Das 'Social Error Project' aus Budapest (Ungarn) machte auf seiner Tour durch Europa auch Halt bei den Leipziger Festspielen des Centraltheaters. In vielen aufeinanderfolgenden Akten zeigten sie klug, charmant und ohne erhobenen Finger die Methoden der Diktatur, die ihre Anwendung ebenso in den demokratisch-kapitalistischen Ländern finden.

“Ruhe! Ordnung muss sein!” Der nie auftauchende Diktator hat das Machtwort gesprochen, nachdem alle wild gestritten hatten. Das Spiel beginnt. Sechs Leipziger Schauspieler (für einige ist es der letzte Auftritt) und das Kollektiv aus Ungarn müssen sich nun registrieren lassen, erhalten eine Nummer und kämpfen um den letzten Platz in Leipzig.

Zuerst tanzen alle durcheinander, dann erschießen sie sich, stehen wieder auf, die Männer vergewaltigen die Frauen um sich dann gleich wieder zu entschuldigen. Doch dann ist Schluss damit, der Diktator hat Aufgaben für seine Sklaven. Jeder oder jede muss in den 90 Minuten das Publikum für sich begeistern. “Singt! Leistet! Leistet mehr! Vereinigt euch!” Im Hintergrund laufen Lehrfilme gegen Demonstranten. In kurzen Takten erscheinen die Anforderungen des Diktators, der durch perfide und widersprüchliche Aufgaben versucht, alle auseinander zu treiben und nur noch für die Zwecke seiner Macht zusammenfinden zu lassen.
“Massakriert einander!”, “Vermehrt euch! Liebt euch!” um dann im nächsten Akt zu fordern: “Spaltet euch!”. So funktioniert Macht: Misstrauen schüren, ausgrenzen und immer widersprüchlich sein, Gut und Böse ständig neu definieren, damit die Verwirrung steigern um sie dem orientierungslosen Volk gleich wieder abzunehmen: “Verwirre deine Gedanken nicht mit Gründen!” Folge einfach, denk nicht nach. Die Schauspieler müssen sich gegenseitig einwickeln, aber befreien muss sich jeder alleine. “Siege über dich selbst. Befreie dich von deinen Süchten!”

Doch das ist nicht alles. Die Inszenierung zeigt nicht nur die Repression eines auf Misstrauen basierenden diktatorischen Systems sondern auch die kranke Logik der westlichen Demokratien, die ebenso immer mehr zu einer Wahrheit tendieren. Aufforderungen wie “Verwirkliche dich selbst!” ähneln sehr stark unserer medialen Zeit, nahezu jede Werbung predigt mittlerweile vom Individualismus, den man erhält wenn man nach seinen eigenen Vorlieben konsumiert. Somit gewinnt am Ende auch kein Einziger, alle werden erschossen, denn der Sieger ist das System. Niemand hat etwas davon. Warum also machen wir mit, warum machen wir es nicht anders?

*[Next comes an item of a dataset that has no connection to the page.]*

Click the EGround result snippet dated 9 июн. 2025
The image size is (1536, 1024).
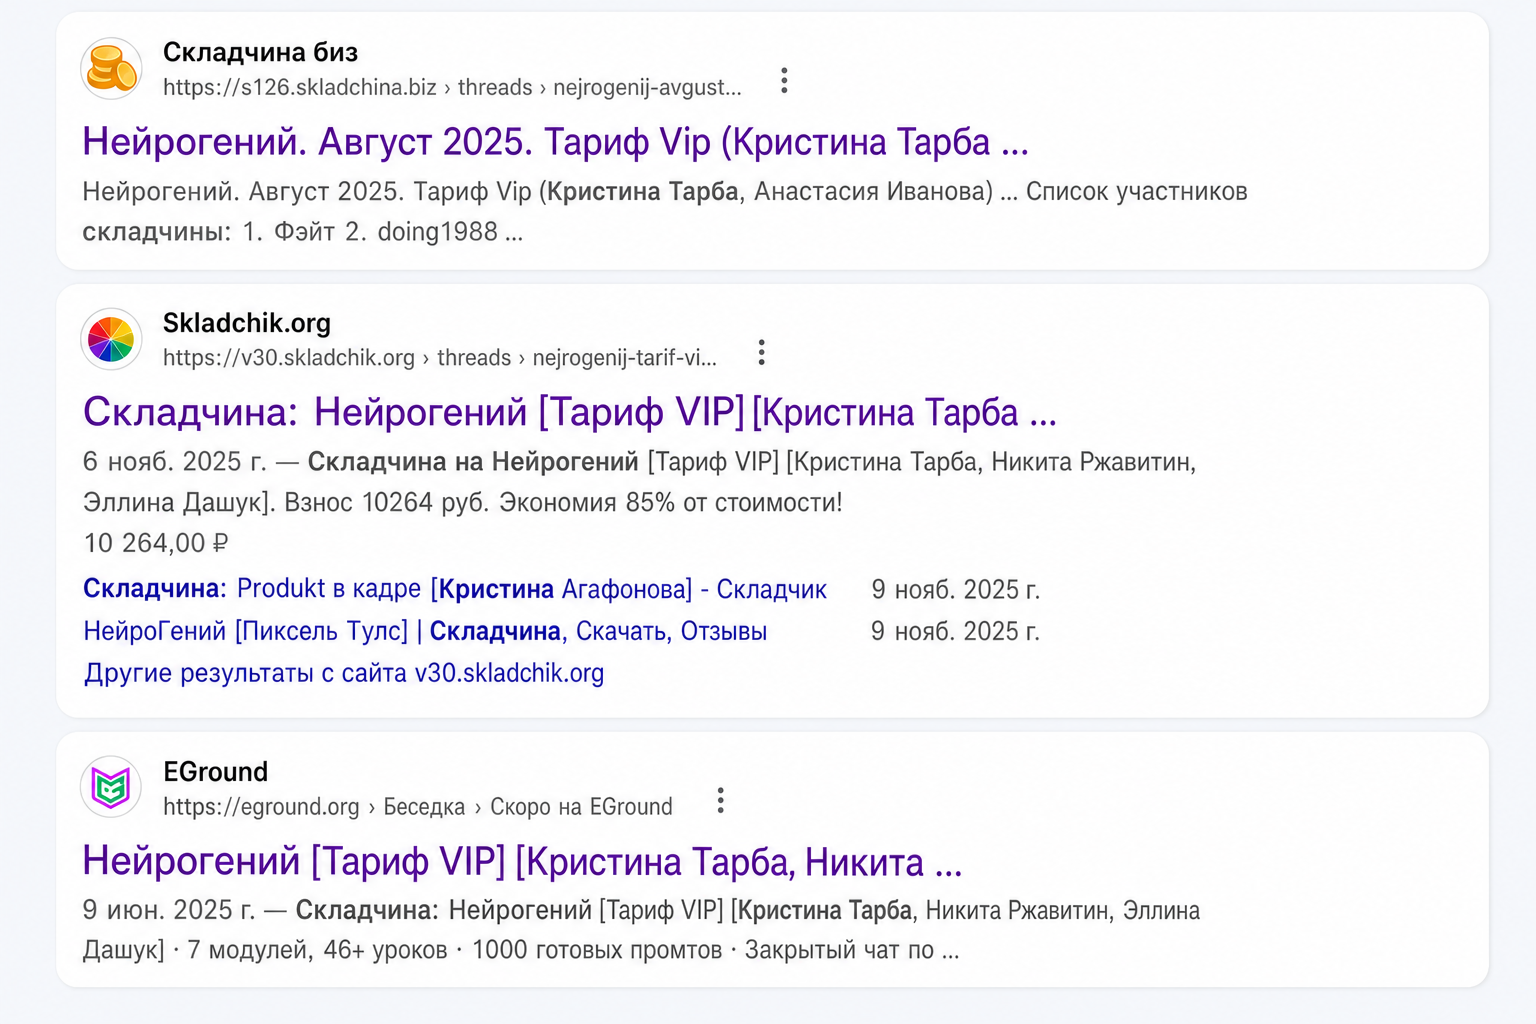tap(641, 930)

Was das System ist, wird nicht ganz klar. Aber genau darum geht es auch, wir haben es heute mit einem System zu tun, das niemand mehr zu durchschauen scheint, in dem Zwänge und Kräfte am Werk sind, die irgendwoher zu kommen scheinen und wir am Ende immer wieder zu dem Schluss kommen müssen, dass wir selber für unser Glück verantwortlich sind und die Gesellschaft in der wir leben uns als alternativlos verkauft wird.

Doch das stimmt nicht, wie auch das ‘Social Error Book’ zeigt, das man danach kaufen kann. Genossenschaftliches, praktisches, soziales Handeln in der unser einziger Bezugspartner nicht nur das Bewusstsein eines jeden Einzelnen ist. Ein sinnerfülltes, aktives und auch hedonistisches Leben. Nicht zu verwechseln mit den Slogans ‘I don’t care!’, ‘Wer frei sein will kommt zu Alice.’, ‘Zwischen dir und deinem Ziel steht nur eine Person: Du.’, die mit Hedonismus, einem sinnerfüllten Leben und Aktivität so viel zu tun haben wie der Konsum mit Freiheit. Das will uns Viktor Bodo, der Regisseur von ‘Social Error’ zeigen. Zeigen, dass Diktatur nicht nur in der Vergangenheit oder irgendwo am anderen Ende der Welt herrscht, sondern auch bei uns. Deswegen taucht der Diktator auch nie auf, weil er heute das System ist. Und oft ist es auch jeder Einzelne mit sich selbst.